Die Toten von Hameln ist ein Spielfilm von Christian von Castelberg aus dem Jahr 2014. In den Hauptrollen agieren Julia Koschitz als Chorleiterin Johanna Bischoff, Matthias Habich als Johannas Vater, Bjarne Mädel als ehemaliger Lebensgefährte und Ruth Reinecke als Johannas Tante, in tragenden Rollen Hannes Wegener, Luise Befort, Lilli Fichtner, Charley Ann Schmutzler und Camille Dombrowsky.

Chorleiterin Johanna Bischoff gibt ein Konzert in ihrer alten Heimatstadt Hameln. Dort muss sie sich notgedrungen mit ihrer Vergangenheit auseinandersetzen.

Handlung[Bearbeiten | Quelltext bearbeiten]

Johanna Bischoff, die einen Mädchenchor leitet, ist unterwegs in ihre Heimatstadt Hameln, wo ein Konzert auf dem Programm steht. Als sie während der Busfahrt kurz einschläft, sieht sie sich in ihre Kindheit zurückversetzt und wird mit einem Toten konfrontiert. Johanna ist froh, als sie hochschreckt. Natürlich besucht sie bei dieser Gelegenheit auch ihren Vater Dr. Georg Bischoff, der mit ihrer Tante Charlotte in Johannas Elternhaus zusammenlebt.

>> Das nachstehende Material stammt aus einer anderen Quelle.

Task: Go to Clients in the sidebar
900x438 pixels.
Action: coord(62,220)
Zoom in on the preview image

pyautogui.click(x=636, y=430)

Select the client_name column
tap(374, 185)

Bevor die Mädchen ihren Auftritt haben, unternehmen sie zusammen mit Johanna und dem jungen Organisten David Fernandez, mit dem Johanna eine Liebesbeziehung hat, eine Wanderung im Ith, einem dortigen Gebirgszug. Vier der Mädchen sondern sich in Nähe der Rothesteinhöhle ab und bleiben verschwunden. In die genannte Höhle des sagenumwobenen Berges soll der Rattenfänger von Hameln vor etwa 725 Jahren Kinder geführt haben, die nie wieder gesehen wurden. Auch David Fernandez, der die Mädchen suchen wollte, taucht nicht wieder auf.

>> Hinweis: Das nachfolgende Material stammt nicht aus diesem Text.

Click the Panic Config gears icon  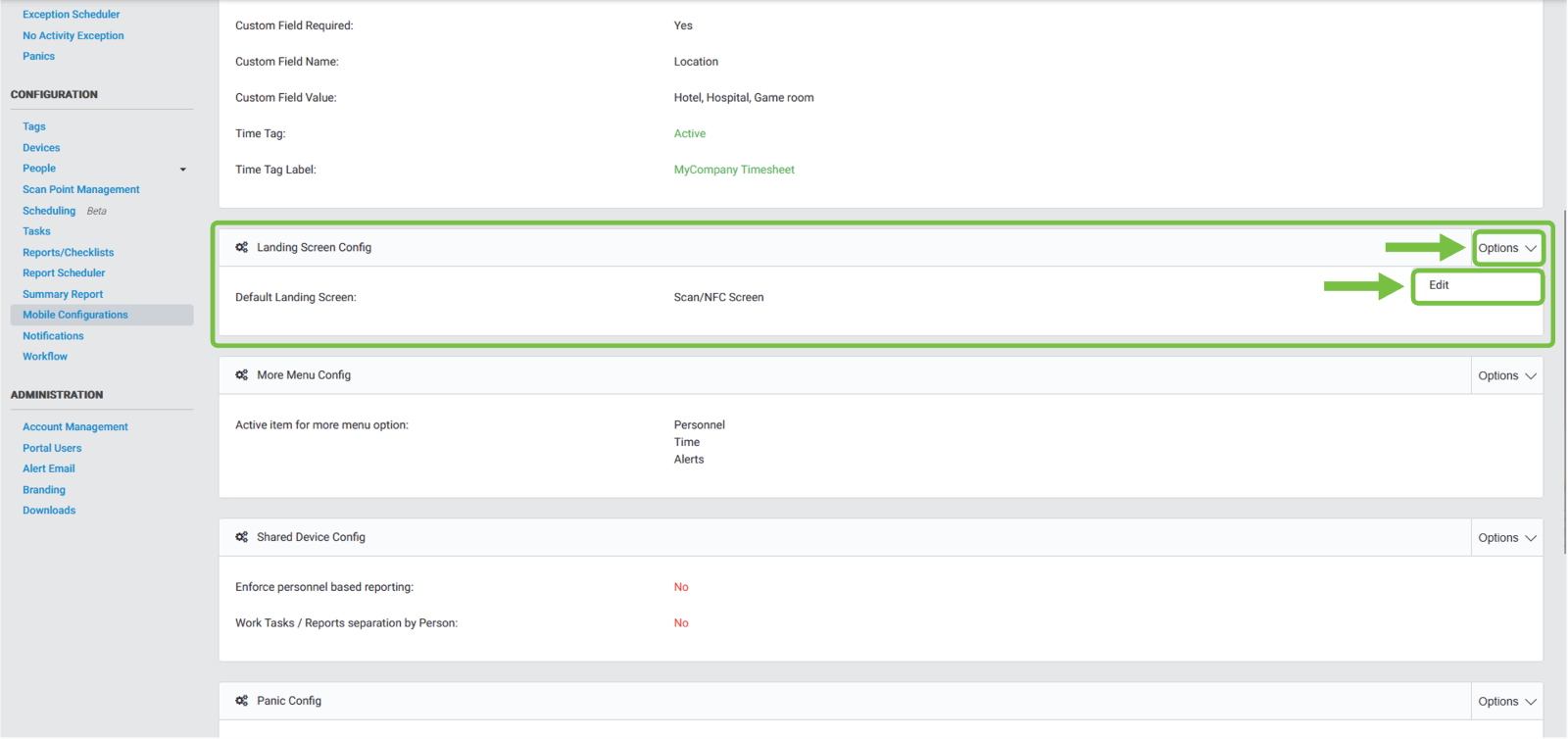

Hilfesuchend wendet sich Johanna an ihren ehemaligen Freund Jan Faber, der inzwischen Leiter des ortsansässigen Polizeireviers ist. Er stellt fest, dass es einen Einsturz im vorderen Höhlenbereich gab, der erst kurz zuvor geschehen sein muss. Heinz Sewening und sein Team werden mobilisiert, um die Gegebenheiten in der Höhle auszukundschaften und einen Rettungsplan zu erstellen.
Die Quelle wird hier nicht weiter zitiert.